18 Christians should put their trust and confidence in Jehovah and never fear men or try to please men. Whom shall we fear when Jehovah is with us? The psalmist said: “Jehovah is my light and my salvation. Of whom shall I be in fear?” (Ps. 27:1) To overcome fear of men knowledge of Jehovah is essential. And to know Jehovah careful study of His Word and law is necessary. Lack of knowledge makes one depend on men and makes one fearful of men, but knowledge of Jehovah dispels fear. Through study you learn: “The name of Jehovah is a strong tower. Into it the righteous runs and is given protection.” (Prov. 18:10) Through study you learn the mighty acts Jehovah has done for those who fear him and not men. “Listen to me, you the ones knowing righteousness, the people in whose heart is my law. Do not be afraid of the reproach of mortal men, and do not be struck with terror just because of their abusive words. For the moth will eat them up just as if a garment, and the clothes moth will eat them up just as if wool. But as for my righteousness, it will prove to be even to time indefinite, and my salvation to unnumbered generations.” So study and learn to fear Jehovah, but never men.—Isa. 51:7, 8.
19, 20. (a) What do we expect? (b) But what admonishment does the Bible give?

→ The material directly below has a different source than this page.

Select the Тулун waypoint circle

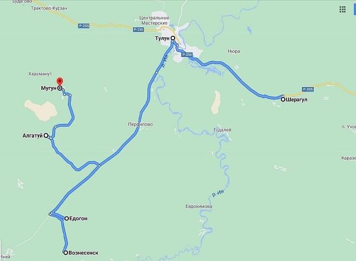click(173, 38)
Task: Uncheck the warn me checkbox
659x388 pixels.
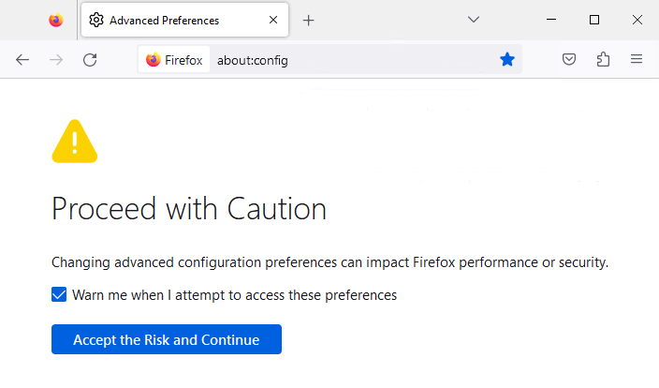Action: click(59, 295)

19 May Christians never be trembling, soft and double-minded or unstable because of fear of men or devil. Jehovah has informed his servants about the coming attack from Gog of Magog. Jehovah’s witnesses expect persecution by Caesar. They know this old world hates them. But they have confidence in the power of Jehovah, their God, as did those men who served him fearlessly in the past. What did Moses command Jehovah’s warriors of the ancient typical organization to do? “Be courageous and strong. Do not be afraid or suffer a shock before them, because Jehovah your God is the one marching with you. He will neither desert you nor forsake you. . . . Jehovah is the one marching before you.” (Deut. 31:6, 8) Like the psalmist of old, let each true Christian brace up his mind with determination to avoid compromise and loss of integrity: “Jehovah is on my side; I shall not fear. What can earthling man do to me? It is better to take refuge in Jehovah than to trust in nobles. All the nations themselves surrounded me. . . . They surrounded me like bees; they were extinguished like a fire of thornbushes. It was in the name of Jehovah that I kept holding them off.”—Ps. 118:6, 9-12.
20 And how does Paul admonish us? “What, then, shall we say to these things? God is for us, who will be against us?” “We mustered up boldness by means of our God to speak to you the good news of God with a great deal of struggling.” “For God gave us not a spirit of cowardice, but that of power.”—Rom. 8:31; 1 Thess. 2:2; 2 Tim. 1:7.
21. What attitude should Christians have to avoid the danger of compromise and men-pleasing?
21 Therefore, Christian fighters, be courageous, never fear men or try to please men, never compromise just to avoid trouble. Hold fast to God’s supreme law and word. Serve Jehovah, not by “eyeservice as men-pleasers, but as Christ’s slaves, doing the will of God whole-souled.” (Eph. 6:6) Preach and defend your faith and hope fearlessly and efficiently and your reward will be everlasting life in Jehovah’s new world. May Jehovah God bless each one of you ministers of Jehovah and men of good will with his spirit of power.